Abstract: SA-PO540
Severe Hypomagnesemia Due to Renal Magnesium Wasting in Patient with HNF1B Mutation and Pseudogout
Session Information
- Acid-Base, Calcium, Potassium, and Magnesium Disorders: Clinical
October 26, 2024 | Location: Exhibit Hall, Convention Center
Abstract Time: 10:00 AM - 12:00 PM
Category: Fluid, Electrolytes, and Acid-Base Disorders
- 1102 Fluid, Electrolyte, and Acid-Base Disorders: Clinical
Authors
- Che, Michael, University of Ottawa, Faculty of Medicine, Division of Nephrology, Ottawa, Ontario, Canada
- Magner, Peter, University of Ottawa, Faculty of Medicine, Division of Nephrology, Ottawa, Ontario, Canada
- Hesketh, Caitlin, University of Ottawa, Faculty of Medicine, Division of Nephrology, Ottawa, Ontario, Canada
- Brown, Pierre-Antoine, University of Ottawa, Faculty of Medicine, Division of Nephrology, Ottawa, Ontario, Canada
Introduction
Hepatocyte nuclear factor 1β (HNF1B) is a transcription factor that is essential for proper development of the kidney and pancreas. Here, we report a case of severe hypomagnesemia and cystic kidney disease due to HNF1B mutation in a patient with pseudogout.
Case Description
A 41-year-old female with hypothyroidism and frequently flaring pseudogout with severe chondrocalcinosis in multiple joints was referred to nephrology for assessment of hypomagnesemia refractory to oral magnesium (Mg) supplementation. There was no history of gastrointestinal losses, offending medications, or family history of hypomagnesemia.
Plasma Mg was 0.35 mmol/L and she had metabolic alkalosis with total CO2 of 32 mmol/L but normal plasma calcium, potassium, sodium, phosphate, creatinine, and parathyroid hormone.

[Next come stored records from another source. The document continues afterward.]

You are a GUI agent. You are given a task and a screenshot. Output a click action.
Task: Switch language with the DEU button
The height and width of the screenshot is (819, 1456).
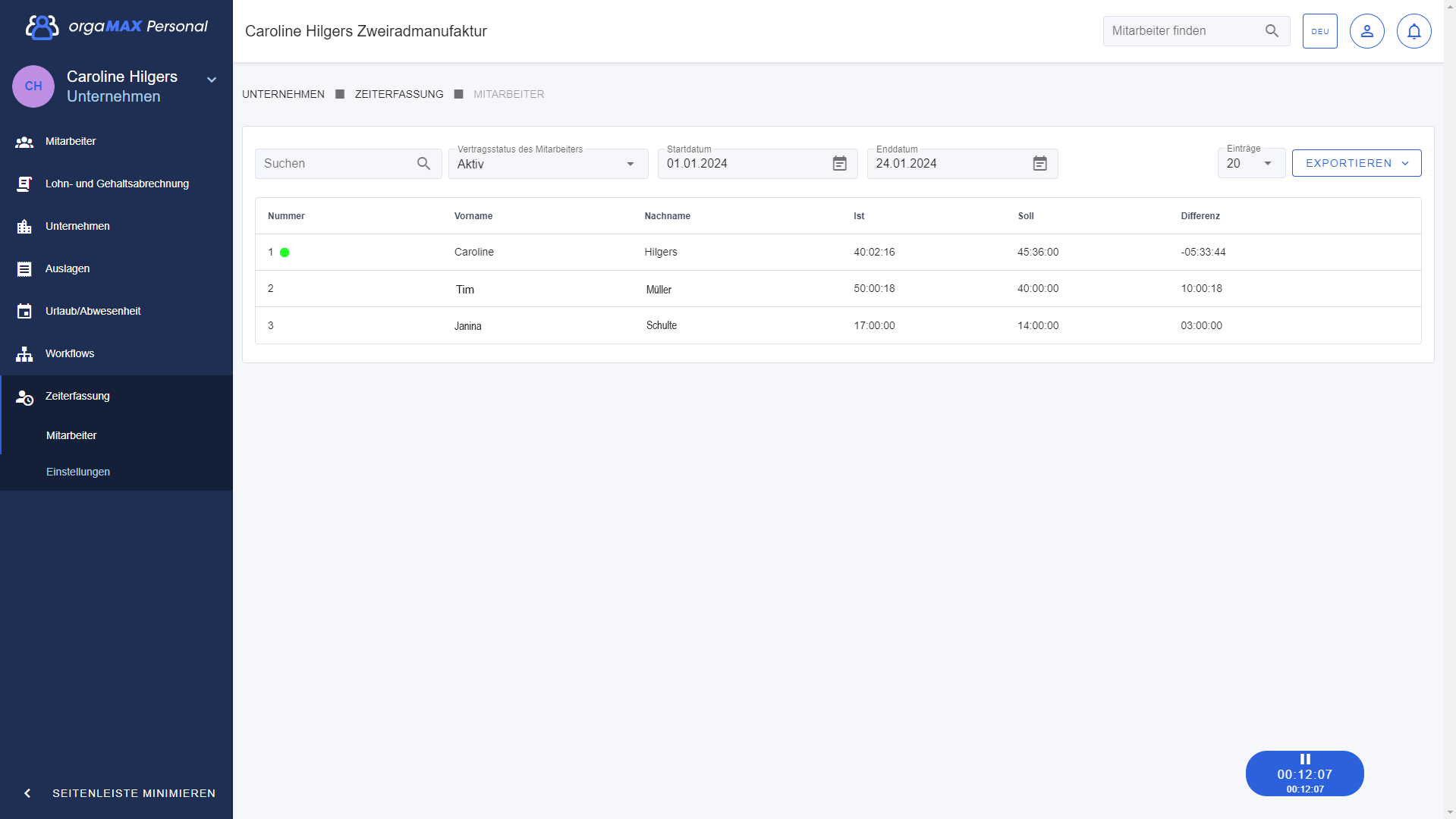(x=1319, y=31)
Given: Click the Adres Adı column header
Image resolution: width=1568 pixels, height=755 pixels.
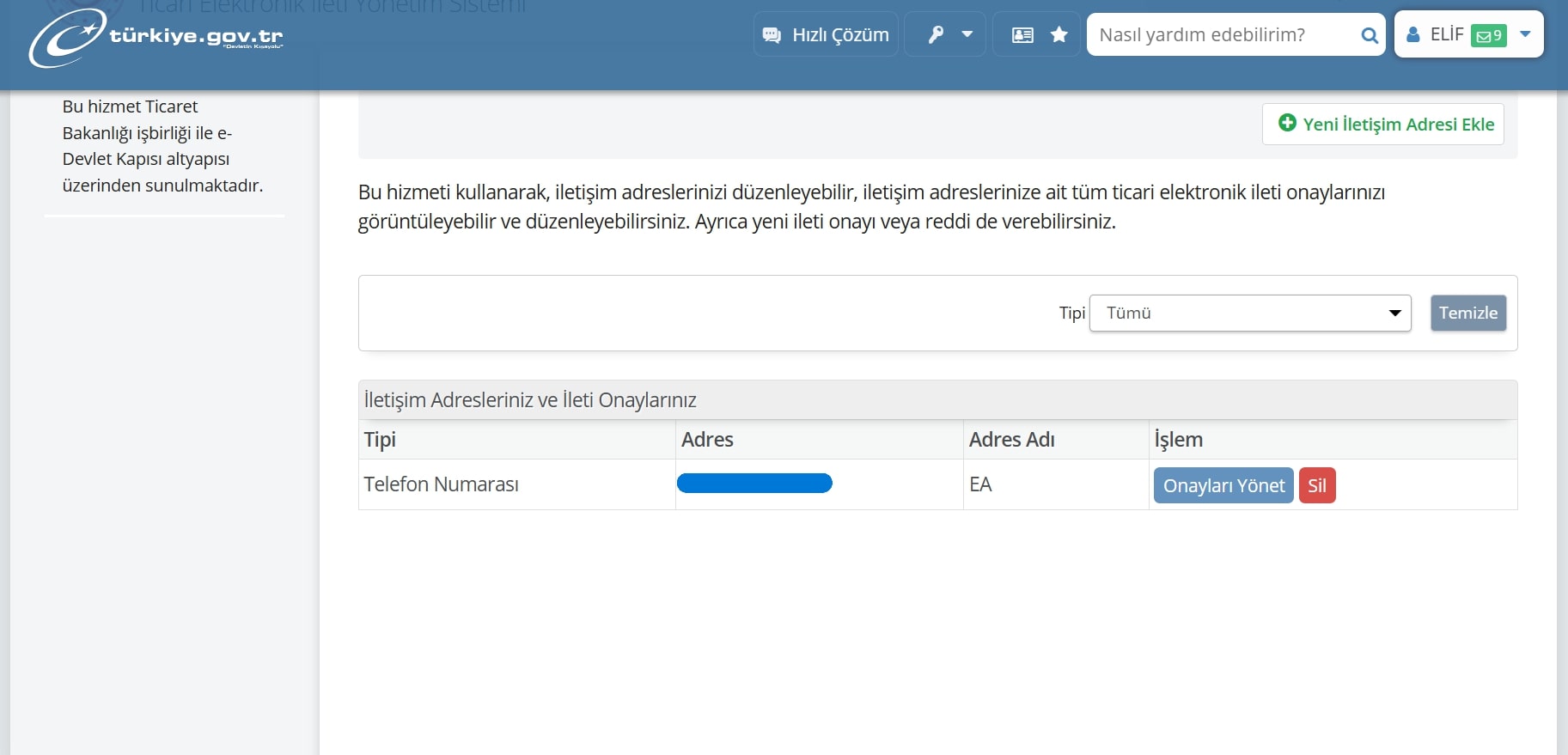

Plasma Mg was very low for at least one year prior to nephrology assessment. Urine fractional excretion of Mg (FEMg) was 3.9%, consistent with renal Mg wasting.
Genetic testing for hereditary causes of renal Mg wasting revealed a heterozygous pathogenic HNF1B gene variant, identified as 1.26 Mb deletion, seq[GRCh37] del(17)(q12),chr17:g.34842466_36104935del. An abdominal CT scan revealed a congenital agenesis variant of the dorsal pancreas and multiple left renal cysts, both in keeping with her HNF1B mutation.
She was treated with amiloride, titrated to 15 mg BID, to reduce renal Mg wasting, in addition to oral Mg glycinate supplementation, but her Mg continued to remain low. Consequently, she was also started on IV Mg sulfate 5 mg weekly. Plasma Mg improved slightly to 0.5 mmol/L but FEMg remained high at 5.5%. Dapagliflozin 10 mg daily was further added and FEMg improved to 2.6%. Her plasma Mg fluctuates depending on timing relative to weekly IV Mg infusion but has been as normal as 0.9 mmol/L. She continues on oral Mg supplementation, weekly IV Mg infusions, and amiloride and dapagliflozin.
Discussion
Severe hypomagnesemia is known to cause increased chondrocalcinosis likely contributing to the patient’s poorly controlled pseudogout. Numerous renal manifestations are associated with HNF1B mutations including cystic kidney disease and renal Mg wasting as demonstrated in this case. Hypomagnesemia when associated with HNF1B variants may be severe, refractory to oral Mg supplementation, and consequently may benefit from IV Mg infusions and diuretic therapy.